C. pnuemoniae is a common human pathogen; the majority of infected subjects have few or no symptoms. It seems that this infection has endemic and epidemic distribution. The frequency of antibodies to C. pneumoniae is approximately 50% in the northern hemisphere.1432 Exposure to C. pneumoniae is probably common in Iran. Moghaddam et al.33 reported 38% seropositivity for C. pneumonia antibodies (IgG and IgM) in healthy subjects by ELISA method in Tehran, Iran. Studies carried out in Iran on the association between C. pneumonia infection, and atherosclerosis revealed conflicting results; while some studies showed the association between C. pneumonia infection, and atherosclerosis1834 others didn′t demonstrate any significant associationbetween C. pneumonia and atherosclerosis.1735

The anatomical localization of vessels may also be a factor influencing the results from previous studies. Jha et al.6 showed that C. pneumoniae may be associated with CHD and coronary artery was more susceptible to C. pneumoniae as compared with carotid artery.
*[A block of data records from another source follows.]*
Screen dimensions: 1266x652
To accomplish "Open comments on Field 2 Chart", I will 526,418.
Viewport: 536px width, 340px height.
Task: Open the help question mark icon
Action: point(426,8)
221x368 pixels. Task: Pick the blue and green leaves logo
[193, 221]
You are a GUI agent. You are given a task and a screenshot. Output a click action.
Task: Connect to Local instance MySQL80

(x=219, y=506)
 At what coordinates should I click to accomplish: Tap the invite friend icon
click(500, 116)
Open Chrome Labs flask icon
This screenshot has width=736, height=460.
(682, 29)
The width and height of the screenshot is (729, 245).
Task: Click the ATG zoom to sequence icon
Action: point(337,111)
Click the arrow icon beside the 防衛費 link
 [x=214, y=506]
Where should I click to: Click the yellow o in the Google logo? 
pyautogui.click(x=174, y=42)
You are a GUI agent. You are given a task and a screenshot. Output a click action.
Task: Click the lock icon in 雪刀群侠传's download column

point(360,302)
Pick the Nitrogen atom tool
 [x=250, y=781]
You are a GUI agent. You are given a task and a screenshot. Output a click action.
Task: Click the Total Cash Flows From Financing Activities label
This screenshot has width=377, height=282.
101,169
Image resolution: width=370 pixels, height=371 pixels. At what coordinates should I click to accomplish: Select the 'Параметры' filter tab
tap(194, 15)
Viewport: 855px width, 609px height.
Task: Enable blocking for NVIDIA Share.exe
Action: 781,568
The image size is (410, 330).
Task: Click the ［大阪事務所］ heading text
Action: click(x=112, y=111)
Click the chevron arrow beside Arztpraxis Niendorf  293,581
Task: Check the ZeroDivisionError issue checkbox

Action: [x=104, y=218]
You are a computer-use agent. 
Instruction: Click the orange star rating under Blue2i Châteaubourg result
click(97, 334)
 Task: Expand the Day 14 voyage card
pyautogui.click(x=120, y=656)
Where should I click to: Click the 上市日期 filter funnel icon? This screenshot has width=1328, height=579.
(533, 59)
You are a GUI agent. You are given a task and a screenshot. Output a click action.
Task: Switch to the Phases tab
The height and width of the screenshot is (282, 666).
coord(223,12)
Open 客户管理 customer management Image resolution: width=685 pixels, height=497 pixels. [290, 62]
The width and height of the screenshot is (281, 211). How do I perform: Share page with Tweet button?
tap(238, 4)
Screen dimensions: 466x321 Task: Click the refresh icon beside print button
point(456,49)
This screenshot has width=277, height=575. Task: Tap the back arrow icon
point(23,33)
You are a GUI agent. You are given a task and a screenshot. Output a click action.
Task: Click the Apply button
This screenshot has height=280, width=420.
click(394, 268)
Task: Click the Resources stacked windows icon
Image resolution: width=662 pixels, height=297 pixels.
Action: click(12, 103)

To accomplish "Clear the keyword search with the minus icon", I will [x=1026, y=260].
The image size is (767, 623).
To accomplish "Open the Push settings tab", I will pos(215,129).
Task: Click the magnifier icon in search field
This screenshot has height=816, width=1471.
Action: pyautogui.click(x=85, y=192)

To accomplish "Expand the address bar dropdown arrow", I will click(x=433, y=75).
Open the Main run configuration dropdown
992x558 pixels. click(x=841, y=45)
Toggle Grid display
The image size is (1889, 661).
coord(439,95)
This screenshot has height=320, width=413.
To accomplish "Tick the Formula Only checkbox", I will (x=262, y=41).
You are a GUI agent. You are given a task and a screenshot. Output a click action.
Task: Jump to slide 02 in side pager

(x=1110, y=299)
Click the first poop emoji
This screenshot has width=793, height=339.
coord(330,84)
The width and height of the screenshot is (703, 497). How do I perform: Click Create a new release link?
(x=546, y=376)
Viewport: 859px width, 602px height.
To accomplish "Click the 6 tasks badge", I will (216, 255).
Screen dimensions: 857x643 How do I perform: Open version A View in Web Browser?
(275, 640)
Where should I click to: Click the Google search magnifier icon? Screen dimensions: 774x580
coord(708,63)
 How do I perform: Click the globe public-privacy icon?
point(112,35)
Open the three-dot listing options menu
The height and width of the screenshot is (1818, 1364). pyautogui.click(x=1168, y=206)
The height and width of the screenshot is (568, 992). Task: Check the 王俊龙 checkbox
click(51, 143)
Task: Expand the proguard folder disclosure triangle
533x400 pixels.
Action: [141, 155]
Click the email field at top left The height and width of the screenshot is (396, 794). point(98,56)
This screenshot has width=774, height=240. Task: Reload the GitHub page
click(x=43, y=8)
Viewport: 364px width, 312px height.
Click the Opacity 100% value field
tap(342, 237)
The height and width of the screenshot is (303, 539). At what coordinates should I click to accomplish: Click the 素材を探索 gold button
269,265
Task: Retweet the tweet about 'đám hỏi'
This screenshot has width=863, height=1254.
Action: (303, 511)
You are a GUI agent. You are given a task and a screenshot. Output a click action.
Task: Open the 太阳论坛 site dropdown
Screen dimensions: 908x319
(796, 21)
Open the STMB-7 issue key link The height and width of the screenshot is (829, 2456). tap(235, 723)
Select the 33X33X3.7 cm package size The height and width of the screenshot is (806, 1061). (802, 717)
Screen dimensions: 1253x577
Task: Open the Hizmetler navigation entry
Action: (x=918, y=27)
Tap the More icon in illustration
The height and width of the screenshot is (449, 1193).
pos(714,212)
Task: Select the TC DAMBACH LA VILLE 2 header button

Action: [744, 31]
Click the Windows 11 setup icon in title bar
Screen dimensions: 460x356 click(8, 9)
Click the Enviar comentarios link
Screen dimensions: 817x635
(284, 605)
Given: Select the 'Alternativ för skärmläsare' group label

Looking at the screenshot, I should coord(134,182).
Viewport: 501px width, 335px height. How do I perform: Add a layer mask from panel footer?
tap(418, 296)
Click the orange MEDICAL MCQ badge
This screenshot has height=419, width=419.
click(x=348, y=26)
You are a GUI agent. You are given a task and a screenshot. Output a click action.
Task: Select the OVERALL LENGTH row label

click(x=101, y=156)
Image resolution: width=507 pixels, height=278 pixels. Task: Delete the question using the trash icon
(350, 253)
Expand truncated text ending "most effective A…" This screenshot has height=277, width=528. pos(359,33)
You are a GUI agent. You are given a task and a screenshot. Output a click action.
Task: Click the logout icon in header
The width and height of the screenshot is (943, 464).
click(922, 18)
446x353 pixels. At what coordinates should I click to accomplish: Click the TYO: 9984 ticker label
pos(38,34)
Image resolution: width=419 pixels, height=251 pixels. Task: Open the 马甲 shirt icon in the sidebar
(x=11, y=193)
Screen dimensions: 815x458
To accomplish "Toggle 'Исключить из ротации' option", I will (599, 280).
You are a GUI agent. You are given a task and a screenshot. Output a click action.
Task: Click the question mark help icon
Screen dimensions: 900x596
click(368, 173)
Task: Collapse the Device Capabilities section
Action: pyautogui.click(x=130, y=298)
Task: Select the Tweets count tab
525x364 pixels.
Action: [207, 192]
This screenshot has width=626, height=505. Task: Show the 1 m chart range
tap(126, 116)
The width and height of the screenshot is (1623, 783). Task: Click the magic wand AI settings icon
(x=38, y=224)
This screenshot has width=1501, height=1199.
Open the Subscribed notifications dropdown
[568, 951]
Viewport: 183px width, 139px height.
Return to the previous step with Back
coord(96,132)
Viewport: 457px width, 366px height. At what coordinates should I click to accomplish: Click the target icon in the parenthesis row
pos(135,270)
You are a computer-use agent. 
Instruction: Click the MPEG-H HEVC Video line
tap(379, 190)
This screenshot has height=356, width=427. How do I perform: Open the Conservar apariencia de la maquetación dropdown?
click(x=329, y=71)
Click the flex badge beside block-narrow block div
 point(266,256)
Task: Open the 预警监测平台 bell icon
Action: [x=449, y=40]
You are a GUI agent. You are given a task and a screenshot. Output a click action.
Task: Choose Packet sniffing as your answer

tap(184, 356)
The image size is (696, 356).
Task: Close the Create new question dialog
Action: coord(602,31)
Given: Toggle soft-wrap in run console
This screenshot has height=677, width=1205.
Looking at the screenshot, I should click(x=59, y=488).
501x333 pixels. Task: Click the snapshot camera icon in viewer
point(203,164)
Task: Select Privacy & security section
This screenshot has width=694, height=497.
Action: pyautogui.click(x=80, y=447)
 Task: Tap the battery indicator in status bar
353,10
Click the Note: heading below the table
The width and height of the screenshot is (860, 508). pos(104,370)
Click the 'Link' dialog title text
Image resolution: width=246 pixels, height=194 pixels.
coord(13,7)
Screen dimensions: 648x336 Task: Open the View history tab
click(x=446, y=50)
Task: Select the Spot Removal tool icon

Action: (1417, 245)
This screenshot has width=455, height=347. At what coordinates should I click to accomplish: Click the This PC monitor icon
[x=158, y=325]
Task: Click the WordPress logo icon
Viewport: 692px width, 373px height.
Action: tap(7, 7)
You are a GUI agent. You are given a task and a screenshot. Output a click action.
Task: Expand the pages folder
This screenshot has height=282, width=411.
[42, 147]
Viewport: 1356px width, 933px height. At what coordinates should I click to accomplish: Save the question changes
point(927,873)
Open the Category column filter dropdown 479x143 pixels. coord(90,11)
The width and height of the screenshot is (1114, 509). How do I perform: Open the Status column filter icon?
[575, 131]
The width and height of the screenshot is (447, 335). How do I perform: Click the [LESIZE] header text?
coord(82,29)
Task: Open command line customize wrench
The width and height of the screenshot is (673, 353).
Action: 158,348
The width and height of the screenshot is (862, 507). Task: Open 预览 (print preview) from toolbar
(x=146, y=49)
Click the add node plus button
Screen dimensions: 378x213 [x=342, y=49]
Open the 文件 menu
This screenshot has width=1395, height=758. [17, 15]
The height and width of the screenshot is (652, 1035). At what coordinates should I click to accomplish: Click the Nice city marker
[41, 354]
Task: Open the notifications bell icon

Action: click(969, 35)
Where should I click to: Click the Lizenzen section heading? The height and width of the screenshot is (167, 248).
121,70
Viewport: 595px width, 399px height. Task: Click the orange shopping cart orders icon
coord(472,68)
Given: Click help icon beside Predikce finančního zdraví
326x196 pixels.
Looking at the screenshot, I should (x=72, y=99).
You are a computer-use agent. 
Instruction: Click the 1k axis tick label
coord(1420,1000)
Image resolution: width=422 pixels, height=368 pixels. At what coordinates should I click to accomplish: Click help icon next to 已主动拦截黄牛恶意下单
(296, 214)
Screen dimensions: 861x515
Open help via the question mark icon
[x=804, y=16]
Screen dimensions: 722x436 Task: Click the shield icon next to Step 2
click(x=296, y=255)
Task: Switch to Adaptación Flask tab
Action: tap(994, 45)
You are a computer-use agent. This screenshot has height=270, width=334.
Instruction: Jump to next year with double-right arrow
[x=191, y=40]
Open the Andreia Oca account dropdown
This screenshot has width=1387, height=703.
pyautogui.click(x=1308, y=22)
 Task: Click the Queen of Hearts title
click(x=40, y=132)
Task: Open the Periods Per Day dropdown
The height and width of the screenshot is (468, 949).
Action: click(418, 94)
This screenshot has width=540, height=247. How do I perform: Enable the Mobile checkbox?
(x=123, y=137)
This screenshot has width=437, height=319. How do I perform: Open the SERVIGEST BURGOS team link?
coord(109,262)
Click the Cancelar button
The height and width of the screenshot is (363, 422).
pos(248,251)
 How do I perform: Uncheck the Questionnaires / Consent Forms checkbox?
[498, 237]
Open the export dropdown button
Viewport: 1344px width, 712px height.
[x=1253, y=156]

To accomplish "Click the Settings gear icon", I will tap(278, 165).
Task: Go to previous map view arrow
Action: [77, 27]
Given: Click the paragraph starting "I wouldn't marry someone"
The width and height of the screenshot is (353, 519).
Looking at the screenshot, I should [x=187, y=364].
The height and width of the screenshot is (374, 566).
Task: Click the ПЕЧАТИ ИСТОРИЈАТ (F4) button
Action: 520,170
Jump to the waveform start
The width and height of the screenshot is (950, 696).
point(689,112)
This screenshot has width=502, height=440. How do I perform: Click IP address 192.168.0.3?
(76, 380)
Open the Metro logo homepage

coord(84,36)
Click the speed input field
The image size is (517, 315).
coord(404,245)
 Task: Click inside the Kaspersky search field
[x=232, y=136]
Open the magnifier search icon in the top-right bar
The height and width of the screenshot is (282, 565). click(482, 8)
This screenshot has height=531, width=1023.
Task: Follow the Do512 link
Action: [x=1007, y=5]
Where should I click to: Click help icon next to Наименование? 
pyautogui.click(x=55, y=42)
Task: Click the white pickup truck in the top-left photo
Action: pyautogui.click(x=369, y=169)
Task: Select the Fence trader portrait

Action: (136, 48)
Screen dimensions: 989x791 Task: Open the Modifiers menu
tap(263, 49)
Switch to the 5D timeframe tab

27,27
Bahrmand et al.25 and Ericson et al.34 examined the relationship of C. pneumoniae infection to the severity of coronary atherosclerosis by PCR and serology respectively. They examined coronary artery samples with two different methods, and both revealed a high rate of reactivity to this bacterium in severe atherosclerosis and a much lower rate in mild atherosclerosis; therefore, they concluded that severity (stage) of atherosclerosis can be presumed as an important factor in diagnosis of C. pneumoniae infection.

Our study was performed on 30 archived FFPE coronary artery tissues of patients with atherosclerosis. This sample size may be too small for final decision; therefore, future study with a larger number of case groups and also using fresh specimens are helpful.

In conclusion, we did not find any significant association between C. pneumoniae infection and coronary artery atherosclerosis by PCR method. Further studies involving a greater number of patients and also using more specific methods for detecting living C. Pneumonia organisms by culture can be helpful.